Even though the lives lost haunt the agreement between civilians and the military council, there is already a sense that, while the main gate to the presidential palace may be closed for the time being, windows of political change are opening.
Before Bashir’s removal there was virtually no politics as such. After it, even though the site of the sit-in has been scorched, that energy has not been destroyed. It has merely been spread out into a street movement that proved, in the middle of an internet blackout, that it can group and regroup by word of mouth. The energy can be found in the heart of residential neighbourhoods, where mismatched house furniture is dragged on to the street and makeshift stages and sound equipment set up for activists to speak. It can be found online, where the protests’ martyrs are eulogised. It can be found in the lone individuals who chant “Civilian!”, maintaining the demand for a people’s government, in the faces of military leaders and their security guards as they make their way around Khartoum. The tension seems untenable. There are only two choices for the military government now: go down the Egyptian path and rule by way of utter brutality, sleeping with one eye open all the time in a police state, cursed by insecurity; or compromise.

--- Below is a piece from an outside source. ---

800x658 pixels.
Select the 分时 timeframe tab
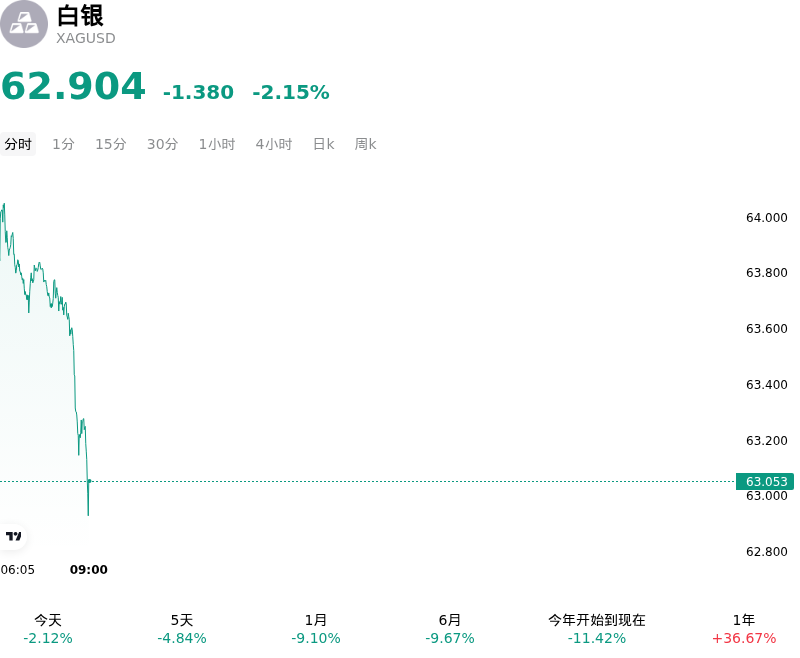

When Bashir was in power, whenever one of his ministers was caught being incompetent or corrupt and had to resign, he was fond of rubbing the people’s noses in the fact that his cohort would face no real punishment. He called resignations “a jihadi’s rest”, and the ministers were simply reassigned to be corrupt elsewhere. The same could be said of the Sudanese uprising: it is resting until it is called upon again. The revolution’s chant has changed from “Just fall” to “Our martyrs have not died, they live with the revolutionaries.”